Exercise directions — Repeat the listing word for word, starting at the line with "You are a computer-use agent." and ending at the line with "point(17,287)", both included. Leave the pictures out of your answer.

Records shown —

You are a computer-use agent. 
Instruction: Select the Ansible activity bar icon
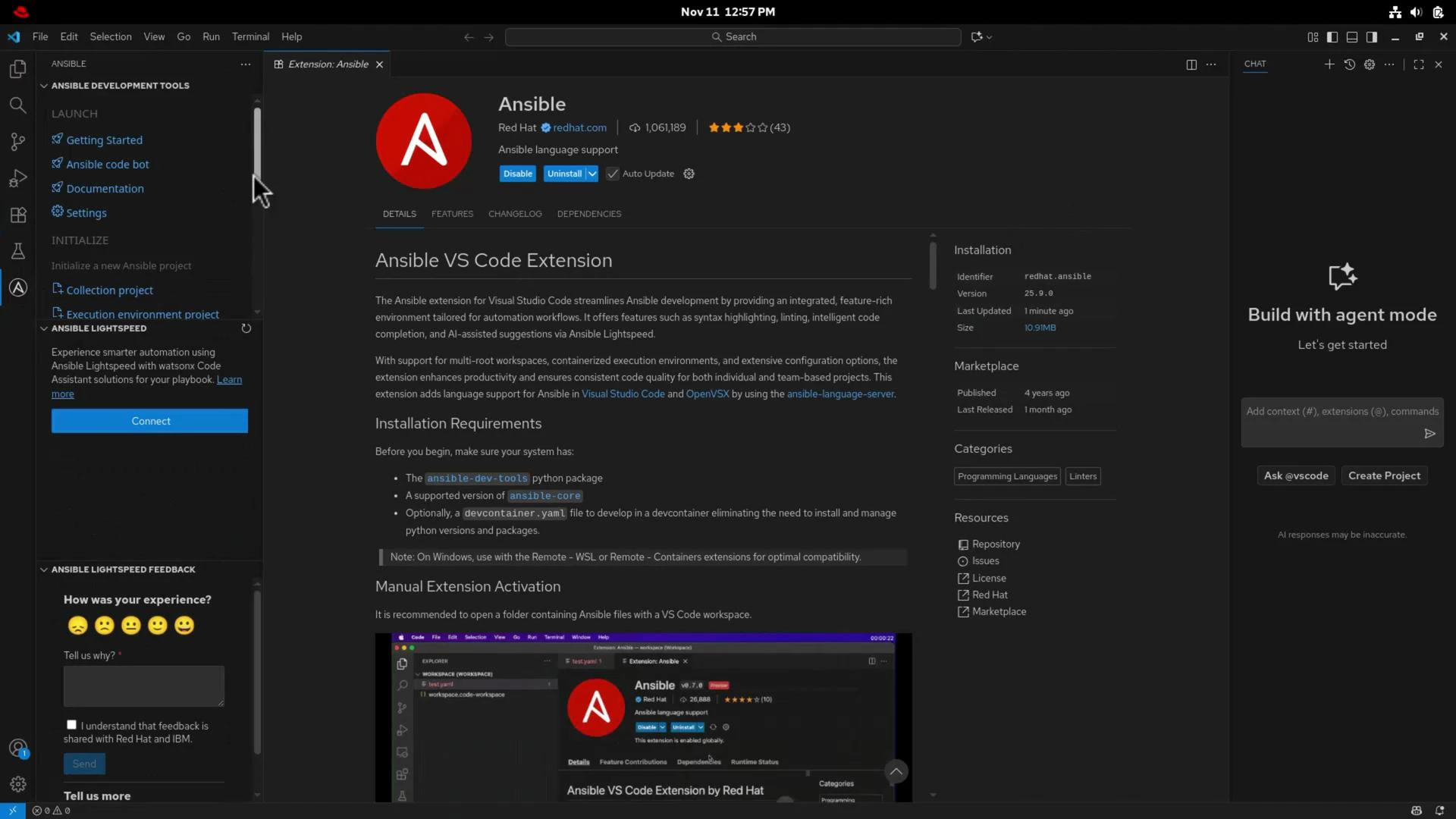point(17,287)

---

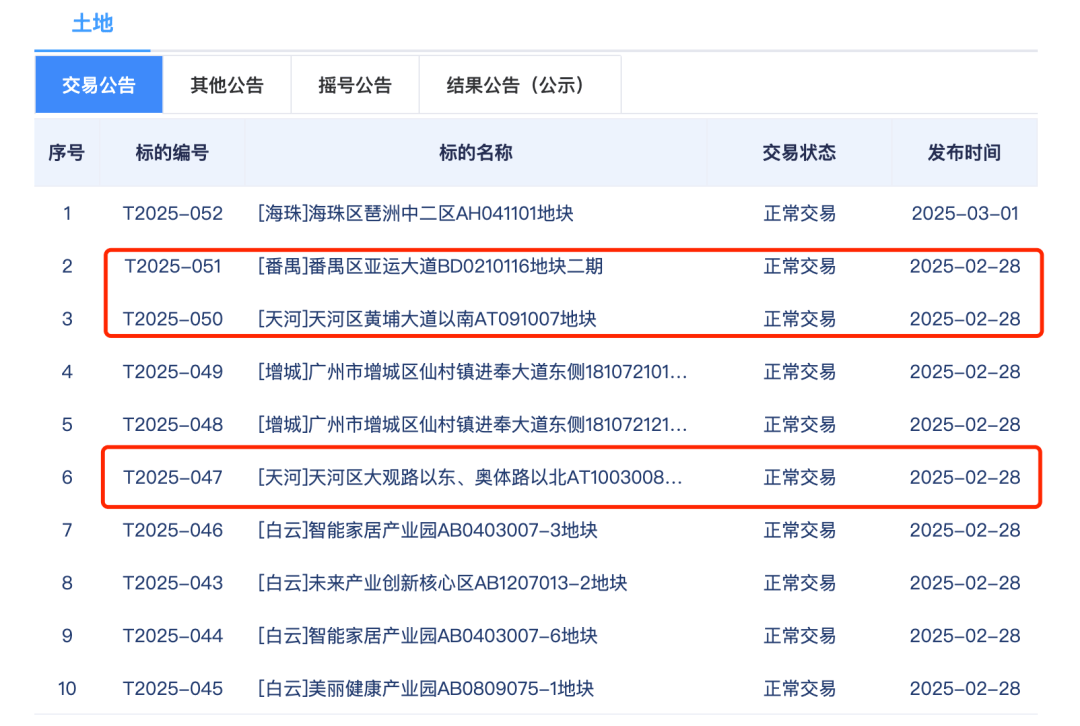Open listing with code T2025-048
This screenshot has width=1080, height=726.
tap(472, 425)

Final result —
You are a computer-use agent. 
Instruction: Select the Ansible activity bar icon
point(17,287)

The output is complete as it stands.